#### Given problem:
Rewrite the material below as a Markdown table with two columns, Row and Text. Give each nonblank line its own row in order, numbered from 1, and skip blank lines.

#### Record extracts:
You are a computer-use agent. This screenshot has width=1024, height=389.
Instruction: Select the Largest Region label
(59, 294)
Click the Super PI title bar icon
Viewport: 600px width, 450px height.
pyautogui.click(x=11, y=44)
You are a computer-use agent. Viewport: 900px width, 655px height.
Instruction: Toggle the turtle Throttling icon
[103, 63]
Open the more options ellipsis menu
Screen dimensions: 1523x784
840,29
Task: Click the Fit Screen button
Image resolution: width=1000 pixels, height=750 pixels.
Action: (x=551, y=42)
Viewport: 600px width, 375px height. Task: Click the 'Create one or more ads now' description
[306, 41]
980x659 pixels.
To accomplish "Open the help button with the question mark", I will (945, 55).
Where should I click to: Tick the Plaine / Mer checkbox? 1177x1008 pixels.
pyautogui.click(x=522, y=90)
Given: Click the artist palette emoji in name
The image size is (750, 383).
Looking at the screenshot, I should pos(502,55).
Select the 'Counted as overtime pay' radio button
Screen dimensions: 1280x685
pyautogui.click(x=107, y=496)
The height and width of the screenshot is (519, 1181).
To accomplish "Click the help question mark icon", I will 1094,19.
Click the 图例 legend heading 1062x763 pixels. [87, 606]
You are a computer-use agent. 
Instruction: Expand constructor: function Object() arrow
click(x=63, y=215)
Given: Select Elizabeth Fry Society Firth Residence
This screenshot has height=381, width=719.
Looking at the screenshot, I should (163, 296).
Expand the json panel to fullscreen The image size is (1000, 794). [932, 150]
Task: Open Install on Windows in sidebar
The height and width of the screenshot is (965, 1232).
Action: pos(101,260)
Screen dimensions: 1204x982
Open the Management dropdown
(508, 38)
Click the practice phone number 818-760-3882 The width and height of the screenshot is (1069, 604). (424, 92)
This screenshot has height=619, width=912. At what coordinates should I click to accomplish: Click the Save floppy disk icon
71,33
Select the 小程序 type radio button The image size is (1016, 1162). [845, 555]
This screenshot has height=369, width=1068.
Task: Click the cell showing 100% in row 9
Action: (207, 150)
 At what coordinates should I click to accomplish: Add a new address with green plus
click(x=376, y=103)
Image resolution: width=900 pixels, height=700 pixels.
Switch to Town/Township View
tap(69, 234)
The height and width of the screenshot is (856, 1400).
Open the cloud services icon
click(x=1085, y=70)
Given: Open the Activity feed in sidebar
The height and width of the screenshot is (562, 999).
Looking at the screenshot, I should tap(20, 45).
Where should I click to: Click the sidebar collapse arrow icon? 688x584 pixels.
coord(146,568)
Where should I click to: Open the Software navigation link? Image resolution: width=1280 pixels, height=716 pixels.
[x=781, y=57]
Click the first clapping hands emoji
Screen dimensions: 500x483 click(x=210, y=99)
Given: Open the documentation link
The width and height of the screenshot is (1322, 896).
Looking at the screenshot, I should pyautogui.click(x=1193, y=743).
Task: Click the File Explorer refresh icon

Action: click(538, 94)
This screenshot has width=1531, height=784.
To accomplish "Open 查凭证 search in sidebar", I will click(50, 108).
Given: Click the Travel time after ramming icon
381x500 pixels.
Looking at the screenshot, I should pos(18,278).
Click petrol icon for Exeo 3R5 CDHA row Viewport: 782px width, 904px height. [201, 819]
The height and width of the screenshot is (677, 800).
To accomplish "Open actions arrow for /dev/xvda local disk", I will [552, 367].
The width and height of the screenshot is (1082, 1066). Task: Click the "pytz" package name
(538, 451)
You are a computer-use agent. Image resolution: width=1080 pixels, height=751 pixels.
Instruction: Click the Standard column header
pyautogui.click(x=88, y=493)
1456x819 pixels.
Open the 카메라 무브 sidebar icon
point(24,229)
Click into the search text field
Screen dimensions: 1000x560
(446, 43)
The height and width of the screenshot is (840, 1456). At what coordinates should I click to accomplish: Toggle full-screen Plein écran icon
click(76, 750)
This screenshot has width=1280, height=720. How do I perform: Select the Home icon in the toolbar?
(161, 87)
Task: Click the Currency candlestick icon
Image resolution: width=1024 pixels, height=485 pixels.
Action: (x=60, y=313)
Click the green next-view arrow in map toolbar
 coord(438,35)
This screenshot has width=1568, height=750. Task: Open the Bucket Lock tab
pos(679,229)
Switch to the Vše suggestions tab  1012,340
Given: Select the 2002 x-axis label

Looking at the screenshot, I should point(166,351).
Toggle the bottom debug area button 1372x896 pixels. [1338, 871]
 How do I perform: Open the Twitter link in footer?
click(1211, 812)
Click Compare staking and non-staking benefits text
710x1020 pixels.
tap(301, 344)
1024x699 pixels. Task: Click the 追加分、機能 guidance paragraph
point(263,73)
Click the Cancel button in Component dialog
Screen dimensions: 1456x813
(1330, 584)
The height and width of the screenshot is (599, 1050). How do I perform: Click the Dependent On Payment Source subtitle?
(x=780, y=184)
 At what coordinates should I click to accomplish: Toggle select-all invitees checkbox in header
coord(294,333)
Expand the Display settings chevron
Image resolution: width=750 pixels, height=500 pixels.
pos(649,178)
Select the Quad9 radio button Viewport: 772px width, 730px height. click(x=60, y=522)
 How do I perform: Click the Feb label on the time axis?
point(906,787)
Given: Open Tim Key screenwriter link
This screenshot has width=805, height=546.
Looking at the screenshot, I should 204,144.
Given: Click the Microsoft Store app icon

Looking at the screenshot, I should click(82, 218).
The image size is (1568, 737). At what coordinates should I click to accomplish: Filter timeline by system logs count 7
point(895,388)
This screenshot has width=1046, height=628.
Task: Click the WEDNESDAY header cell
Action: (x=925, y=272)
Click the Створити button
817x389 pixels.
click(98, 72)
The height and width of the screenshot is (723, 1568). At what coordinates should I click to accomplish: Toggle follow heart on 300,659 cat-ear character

#### Answer in full:
| Row | Text |
|---|---|
| 1 | You are a computer-use agent. This screenshot has width=1024, height=389. |
| 2 | Instruction: Select the Largest Region label |
| 3 | (59, 294) |
| 4 | Click the Super PI title bar icon |
| 5 | Viewport: 600px width, 450px height. |
| 6 | pyautogui.click(x=11, y=44) |
| 7 | You are a computer-use agent. Viewport: 900px width, 655px height. |
| 8 | Instruction: Toggle the turtle Throttling icon |
| 9 | [103, 63] |
| 10 | Open the more options ellipsis menu |
| 11 | Screen dimensions: 1523x784 |
| 12 | 840,29 |
| 13 | Task: Click the Fit Screen button |
| 14 | Image resolution: width=1000 pixels, height=750 pixels. |
| 15 | Action: (x=551, y=42) |
| 16 | Viewport: 600px width, 375px height. Task: Click the 'Create one or more ads now' description |
| 17 | [306, 41] |
| 18 | 980x659 pixels. |
| 19 | To accomplish "Open the help button with the question mark", I will (945, 55). |
| 20 | Where should I click to: Tick the Plaine / Mer checkbox? 1177x1008 pixels. |
| 21 | pyautogui.click(x=522, y=90) |
| 22 | Given: Click the artist palette emoji in name |
| 23 | The image size is (750, 383). |
| 24 | Looking at the screenshot, I should pos(502,55). |
| 25 | Select the 'Counted as overtime pay' radio button |
| 26 | Screen dimensions: 1280x685 |
| 27 | pyautogui.click(x=107, y=496) |
| 28 | The height and width of the screenshot is (519, 1181). |
| 29 | To accomplish "Click the help question mark icon", I will 1094,19. |
| 30 | Click the 图例 legend heading 1062x763 pixels. [87, 606] |
| 31 | You are a computer-use agent.  |
| 32 | Instruction: Expand constructor: function Object() arrow |
| 33 | click(x=63, y=215) |
| 34 | Given: Select Elizabeth Fry Society Firth Residence |
| 35 | This screenshot has height=381, width=719. |
| 36 | Looking at the screenshot, I should (163, 296). |
| 37 | Expand the json panel to fullscreen The image size is (1000, 794). [932, 150] |
| 38 | Task: Open Install on Windows in sidebar |
| 39 | The height and width of the screenshot is (965, 1232). |
| 40 | Action: pos(101,260) |
| 41 | Screen dimensions: 1204x982 |
| 42 | Open the Management dropdown |
| 43 | (508, 38) |
| 44 | Click the practice phone number 818-760-3882 The width and height of the screenshot is (1069, 604). (424, 92) |
| 45 | This screenshot has height=619, width=912. At what coordinates should I click to accomplish: Click the Save floppy disk icon |
| 46 | 71,33 |
| 47 | Select the 小程序 type radio button The image size is (1016, 1162). [845, 555] |
| 48 | This screenshot has height=369, width=1068. |
| 49 | Task: Click the cell showing 100% in row 9 |
| 50 | Action: (207, 150) |
| 51 |  At what coordinates should I click to accomplish: Add a new address with green plus |
| 52 | click(x=376, y=103) |
| 53 | Image resolution: width=900 pixels, height=700 pixels. |
| 54 | Switch to Town/Township View |
| 55 | tap(69, 234) |
| 56 | The height and width of the screenshot is (856, 1400). |
| 57 | Open the cloud services icon |
| 58 | click(x=1085, y=70) |
| 59 | Given: Open the Activity feed in sidebar |
| 60 | The height and width of the screenshot is (562, 999). |
| 61 | Looking at the screenshot, I should tap(20, 45). |
| 62 | Where should I click to: Click the sidebar collapse arrow icon? 688x584 pixels. |
| 63 | coord(146,568) |
| 64 | Where should I click to: Open the Software navigation link? Image resolution: width=1280 pixels, height=716 pixels. |
| 65 | [x=781, y=57] |
| 66 | Click the first clapping hands emoji |
| 67 | Screen dimensions: 500x483 click(x=210, y=99) |
| 68 | Given: Open the documentation link |
| 69 | The width and height of the screenshot is (1322, 896). |
| 70 | Looking at the screenshot, I should pyautogui.click(x=1193, y=743). |
| 71 | Task: Click the File Explorer refresh icon |
| 72 | Action: click(538, 94) |
| 73 | This screenshot has width=1531, height=784. |
| 74 | To accomplish "Open 查凭证 search in sidebar", I will click(50, 108). |
| 75 | Given: Click the Travel time after ramming icon |
| 76 | 381x500 pixels. |
| 77 | Looking at the screenshot, I should pos(18,278). |
| 78 | Click petrol icon for Exeo 3R5 CDHA row Viewport: 782px width, 904px height. [201, 819] |
| 79 | The height and width of the screenshot is (677, 800). |
| 80 | To accomplish "Open actions arrow for /dev/xvda local disk", I will [552, 367]. |
| 81 | The width and height of the screenshot is (1082, 1066). Task: Click the "pytz" package name |
| 82 | (538, 451) |
| 83 | You are a computer-use agent. Image resolution: width=1080 pixels, height=751 pixels. |
| 84 | Instruction: Click the Standard column header |
| 85 | pyautogui.click(x=88, y=493) |
| 86 | 1456x819 pixels. |
| 87 | Open the 카메라 무브 sidebar icon |
| 88 | point(24,229) |
| 89 | Click into the search text field |
| 90 | Screen dimensions: 1000x560 |
| 91 | (446, 43) |
| 92 | The height and width of the screenshot is (840, 1456). At what coordinates should I click to accomplish: Toggle full-screen Plein écran icon |
| 93 | click(76, 750) |
| 94 | This screenshot has width=1280, height=720. How do I perform: Select the Home icon in the toolbar? |
| 95 | (161, 87) |
| 96 | Task: Click the Currency candlestick icon |
| 97 | Image resolution: width=1024 pixels, height=485 pixels. |
| 98 | Action: (x=60, y=313) |
| 99 | Click the green next-view arrow in map toolbar |
| 100 |  coord(438,35) |
| 101 | This screenshot has width=1568, height=750. Task: Open the Bucket Lock tab |
| 102 | pos(679,229) |
| 103 | Switch to the Vše suggestions tab  1012,340 |
| 104 | Given: Select the 2002 x-axis label |
| 105 | Looking at the screenshot, I should point(166,351). |
| 106 | Toggle the bottom debug area button 1372x896 pixels. [1338, 871] |
| 107 |  How do I perform: Open the Twitter link in footer? |
| 108 | click(1211, 812) |
| 109 | Click Compare staking and non-staking benefits text |
| 110 | 710x1020 pixels. |
| 111 | tap(301, 344) |
| 112 | 1024x699 pixels. Task: Click the 追加分、機能 guidance paragraph |
| 113 | point(263,73) |
| 114 | Click the Cancel button in Component dialog |
| 115 | Screen dimensions: 1456x813 |
| 116 | (1330, 584) |
| 117 | The height and width of the screenshot is (599, 1050). How do I perform: Click the Dependent On Payment Source subtitle? |
| 118 | (x=780, y=184) |
| 119 |  At what coordinates should I click to accomplish: Toggle select-all invitees checkbox in header |
| 120 | coord(294,333) |
| 121 | Expand the Display settings chevron |
| 122 | Image resolution: width=750 pixels, height=500 pixels. |
| 123 | pos(649,178) |
| 124 | Select the Quad9 radio button Viewport: 772px width, 730px height. click(x=60, y=522) |
| 125 |  How do I perform: Click the Feb label on the time axis? |
| 126 | point(906,787) |
| 127 | Given: Open Tim Key screenwriter link |
| 128 | This screenshot has width=805, height=546. |
| 129 | Looking at the screenshot, I should 204,144. |
| 130 | Given: Click the Microsoft Store app icon |
| 131 | Looking at the screenshot, I should click(82, 218). |
| 132 | The image size is (1568, 737). At what coordinates should I click to accomplish: Filter timeline by system logs count 7 |
| 133 | point(895,388) |
| 134 | This screenshot has width=1046, height=628. |
| 135 | Task: Click the WEDNESDAY header cell |
| 136 | Action: (x=925, y=272) |
| 137 | Click the Створити button |
| 138 | 817x389 pixels. |
| 139 | click(98, 72) |
| 140 | The height and width of the screenshot is (723, 1568). At what coordinates should I click to accomplish: Toggle follow heart on 300,659 cat-ear character |